### YOUR INSTRUCTIONS
According to the review of the Cheever biography, which writer was the subject of Blake Bailey's previous book?

### EXTRACT TO READ
It is somehow continually surprising to discover how many of America’s essential writers were eccentrics, outsiders: in exile, even at home. Herman Melville was forgotten in his lifetime. Richard Wright found refuge from the rage of his youth in existentialism.

Even John Cheever, whom so many readers encountered in the gentle visage emblazoned on the back of his Pulitzer Prize-winning collected stories, was a lonely, equivocal visitor in the suburban world with which his name has since become synonymous.

The 1991 publication of Cheever’s ribald, deeply sad and erotically bisexual journals punched open a new personal dimension to this image. Now we have an even wider, clearer window into Cheever’s life: this fabulous, enormously enjoyable biography by Blake Bailey, the author of a previous book about another troubled, hard-drinking mythologizer of suburbia, Richard Yates.

Like that volume, Cheever: A Life rises on a wealth of scholarship, journal-probing, library sleuthing and an authorial voice that is infectiously good-natured and protective of its subject. “Cheever was at once the most reticent and candid of men,” Bailey writes.

The reticence is a familiar story, especially for a writer who comes from New England. But the type of candor Bailey channels from close reading of Cheever’s unexpurgated journals is new, and it makes this an intimate, illuminating portrait.

The Details

Cheever: A Life
Five stars
Blake Bailey
Knopf, $35.

Stored data entries:
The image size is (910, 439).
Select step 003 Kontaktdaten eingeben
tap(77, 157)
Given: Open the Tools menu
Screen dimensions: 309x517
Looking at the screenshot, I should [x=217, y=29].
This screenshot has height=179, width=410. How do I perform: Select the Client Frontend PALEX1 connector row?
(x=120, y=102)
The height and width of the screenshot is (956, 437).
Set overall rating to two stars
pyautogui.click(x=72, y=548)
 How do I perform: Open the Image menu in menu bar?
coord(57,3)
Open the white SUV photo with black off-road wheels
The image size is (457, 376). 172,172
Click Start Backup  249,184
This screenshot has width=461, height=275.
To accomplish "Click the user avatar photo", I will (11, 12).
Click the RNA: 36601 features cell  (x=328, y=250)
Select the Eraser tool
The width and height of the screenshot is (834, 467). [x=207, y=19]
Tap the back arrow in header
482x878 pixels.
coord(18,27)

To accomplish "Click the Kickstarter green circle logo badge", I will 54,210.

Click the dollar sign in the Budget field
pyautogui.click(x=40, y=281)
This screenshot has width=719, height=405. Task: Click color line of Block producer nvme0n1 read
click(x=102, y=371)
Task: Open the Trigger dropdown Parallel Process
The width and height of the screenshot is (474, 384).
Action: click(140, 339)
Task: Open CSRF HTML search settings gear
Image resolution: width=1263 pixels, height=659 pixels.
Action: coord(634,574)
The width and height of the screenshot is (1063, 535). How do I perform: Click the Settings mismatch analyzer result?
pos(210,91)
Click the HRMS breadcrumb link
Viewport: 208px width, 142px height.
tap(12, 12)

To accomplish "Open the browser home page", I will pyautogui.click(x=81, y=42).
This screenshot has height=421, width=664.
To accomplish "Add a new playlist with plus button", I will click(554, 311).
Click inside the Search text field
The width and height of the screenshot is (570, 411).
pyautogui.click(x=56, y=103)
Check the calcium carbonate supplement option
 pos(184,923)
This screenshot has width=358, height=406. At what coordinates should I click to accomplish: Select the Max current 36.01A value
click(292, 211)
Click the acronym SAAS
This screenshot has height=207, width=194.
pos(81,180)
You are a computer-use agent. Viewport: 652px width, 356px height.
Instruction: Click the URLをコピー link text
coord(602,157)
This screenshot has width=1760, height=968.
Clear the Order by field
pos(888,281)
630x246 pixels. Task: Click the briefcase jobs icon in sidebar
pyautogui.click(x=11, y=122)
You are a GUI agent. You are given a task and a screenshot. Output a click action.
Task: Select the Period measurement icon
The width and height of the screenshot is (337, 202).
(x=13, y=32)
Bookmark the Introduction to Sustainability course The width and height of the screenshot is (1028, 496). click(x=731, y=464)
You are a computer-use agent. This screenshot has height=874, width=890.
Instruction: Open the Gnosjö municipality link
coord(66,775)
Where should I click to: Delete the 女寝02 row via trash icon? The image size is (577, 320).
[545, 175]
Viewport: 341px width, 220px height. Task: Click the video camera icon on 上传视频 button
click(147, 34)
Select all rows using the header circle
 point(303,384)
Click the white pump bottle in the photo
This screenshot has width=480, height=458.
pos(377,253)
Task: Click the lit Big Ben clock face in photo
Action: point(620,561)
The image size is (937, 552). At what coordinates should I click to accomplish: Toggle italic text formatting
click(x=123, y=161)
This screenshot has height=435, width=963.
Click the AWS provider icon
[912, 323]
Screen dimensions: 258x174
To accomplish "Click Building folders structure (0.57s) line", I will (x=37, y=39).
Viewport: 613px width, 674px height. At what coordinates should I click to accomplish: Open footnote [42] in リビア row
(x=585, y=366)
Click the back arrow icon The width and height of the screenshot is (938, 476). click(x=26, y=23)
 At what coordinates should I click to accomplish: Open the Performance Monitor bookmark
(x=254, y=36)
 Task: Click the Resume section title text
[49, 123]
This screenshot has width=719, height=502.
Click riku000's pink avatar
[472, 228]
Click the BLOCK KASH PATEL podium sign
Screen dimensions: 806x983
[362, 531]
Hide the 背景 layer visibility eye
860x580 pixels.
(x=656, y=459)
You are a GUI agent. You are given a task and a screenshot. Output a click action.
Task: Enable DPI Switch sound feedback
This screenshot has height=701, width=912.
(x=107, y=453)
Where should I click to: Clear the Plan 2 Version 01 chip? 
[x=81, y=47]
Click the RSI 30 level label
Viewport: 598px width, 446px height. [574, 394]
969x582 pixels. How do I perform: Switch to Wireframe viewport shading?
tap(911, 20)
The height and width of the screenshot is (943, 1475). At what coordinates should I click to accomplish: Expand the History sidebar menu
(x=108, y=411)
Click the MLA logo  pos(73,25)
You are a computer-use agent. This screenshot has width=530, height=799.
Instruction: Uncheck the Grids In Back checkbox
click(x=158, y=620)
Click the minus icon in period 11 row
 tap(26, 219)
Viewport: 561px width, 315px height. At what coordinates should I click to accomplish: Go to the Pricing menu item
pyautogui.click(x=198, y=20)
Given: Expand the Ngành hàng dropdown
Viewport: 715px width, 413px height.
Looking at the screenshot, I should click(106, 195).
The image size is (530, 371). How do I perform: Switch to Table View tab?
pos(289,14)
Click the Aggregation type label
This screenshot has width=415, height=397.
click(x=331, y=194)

### SOLVED PROBLEM
Richard Yates